À época a série, alguns especialistas ouvidos pela reportagem creditaram o discurso a favor da redução da maioridade penal aos casos emblemáticos, de grande repercussão na mídia, e à desinformação. “A sociedade tem duas opções: resgatar o jovem ou entregá-lo definitivamente à criminalidade ao encarcerá-lo em penitenciárias. A adolescência é a fase de formação para nossos filhos, mas para os dos outros, principalmente aqueles de famílias menos favorecidas, a infração torna-se questão de má índole”, disse, na ocasião, o procurador de Justiça Olympio de Sá Sotto Maior Neto.
Alçadas à condição de “masmorras” pelo próprio ministro da Justiça, Eduardo Cardozo, as penitenciárias brasileiras têm números até piores do que centros de socioeducação para adolescentes. Segundo a Secretaria da Justiça, Cidadania e Direitos Humanos do Paraná (Seju), a reincidência no sistema prisional do estado é de 40%. Entre as unidades para adolescentes, a reincidência foi de 22% em 2013, segundo a Secretaria da Família e Desenvolvimento Social do Paraná (Seds).

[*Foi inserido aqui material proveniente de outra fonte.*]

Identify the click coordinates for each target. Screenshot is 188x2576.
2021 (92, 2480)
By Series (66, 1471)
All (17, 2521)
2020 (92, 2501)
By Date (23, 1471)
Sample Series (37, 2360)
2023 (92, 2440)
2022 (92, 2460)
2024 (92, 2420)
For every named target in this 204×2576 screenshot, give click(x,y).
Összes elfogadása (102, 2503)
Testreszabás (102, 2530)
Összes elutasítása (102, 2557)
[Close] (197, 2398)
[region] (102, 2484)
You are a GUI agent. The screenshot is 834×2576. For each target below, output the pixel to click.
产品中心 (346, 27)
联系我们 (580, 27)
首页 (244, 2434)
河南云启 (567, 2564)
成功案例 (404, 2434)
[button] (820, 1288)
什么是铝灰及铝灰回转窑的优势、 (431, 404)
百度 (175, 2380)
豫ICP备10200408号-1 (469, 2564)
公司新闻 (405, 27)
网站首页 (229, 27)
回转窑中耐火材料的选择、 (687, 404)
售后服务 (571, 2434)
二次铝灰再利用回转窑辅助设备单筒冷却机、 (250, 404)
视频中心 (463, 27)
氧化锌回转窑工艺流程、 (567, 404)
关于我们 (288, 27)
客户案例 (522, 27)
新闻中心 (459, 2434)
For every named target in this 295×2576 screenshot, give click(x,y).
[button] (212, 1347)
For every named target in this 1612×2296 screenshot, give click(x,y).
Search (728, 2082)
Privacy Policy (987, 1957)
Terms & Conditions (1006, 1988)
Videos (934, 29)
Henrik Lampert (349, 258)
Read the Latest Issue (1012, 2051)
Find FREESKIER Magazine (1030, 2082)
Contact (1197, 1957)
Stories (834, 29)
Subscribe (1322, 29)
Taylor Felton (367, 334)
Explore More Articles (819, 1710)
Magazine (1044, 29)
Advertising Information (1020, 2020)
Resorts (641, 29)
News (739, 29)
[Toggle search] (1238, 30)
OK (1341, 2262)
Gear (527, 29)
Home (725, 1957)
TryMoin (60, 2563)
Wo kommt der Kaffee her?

O clamor popular pela mudança na Constituição, no entanto, existe. Uma pesquisa encomendada pela Gazeta do Povo e publicada pelo jornal em julho de 2013 revelou que 90,4% dos brasileiros são favoráveis à redução da maioridade penal. “Mais uma vez, o jovem é tornado em bode expiatório da derrocada dos governos e falência das políticas públicas que eles representam. É transformar a vítima em réu”, disse o coordenador do Núcleo de Estudos de Violência da UFPR, Pedro Bodê, à epoca da divulgação do levantamento.
A aprovação na CCJ é apenas o primeiro passo para o trâmite da PEC 171-A/93 no Congresso. O presidente da Câmara, Eduardo Cunha (PMDB-RJ), prometeu criar a comissão especial que analisará o mérito da proposta até a próxima semana.
Depois de formada, a comissão terá até 40 sessões plenárias (cerca de três meses) para apreciar o tema. Cunha tem, porém, prerrogativa para chamar a proposta ao plenário se a comissão não conseguir deliberar a questão em um prazo razoável.
Para a aprovação da mudança constitucional no plenário são necessários no mínimo 308 votos, em dois turnos de votação. Se for aprovada na Câmara, a PEC segue para apreciação e votação no Senado.
Nesse meio tempo, entidades como o Ministério Público Federal, a Ordem dos Advogados do Brasil, entre outras, prometem se articular para impedir que a PEC avance. A primeira ofensiva deve ocorrer ainda entre os parlamentares.
Deputados contrários à tramitação da proposta prometeram ainda na terça-feira (31) entrar com um mandado de segurança no Supremo Tribunal Federal para travar a votação do tema pelos parlamentares e deixar a decisão com o Judiciário.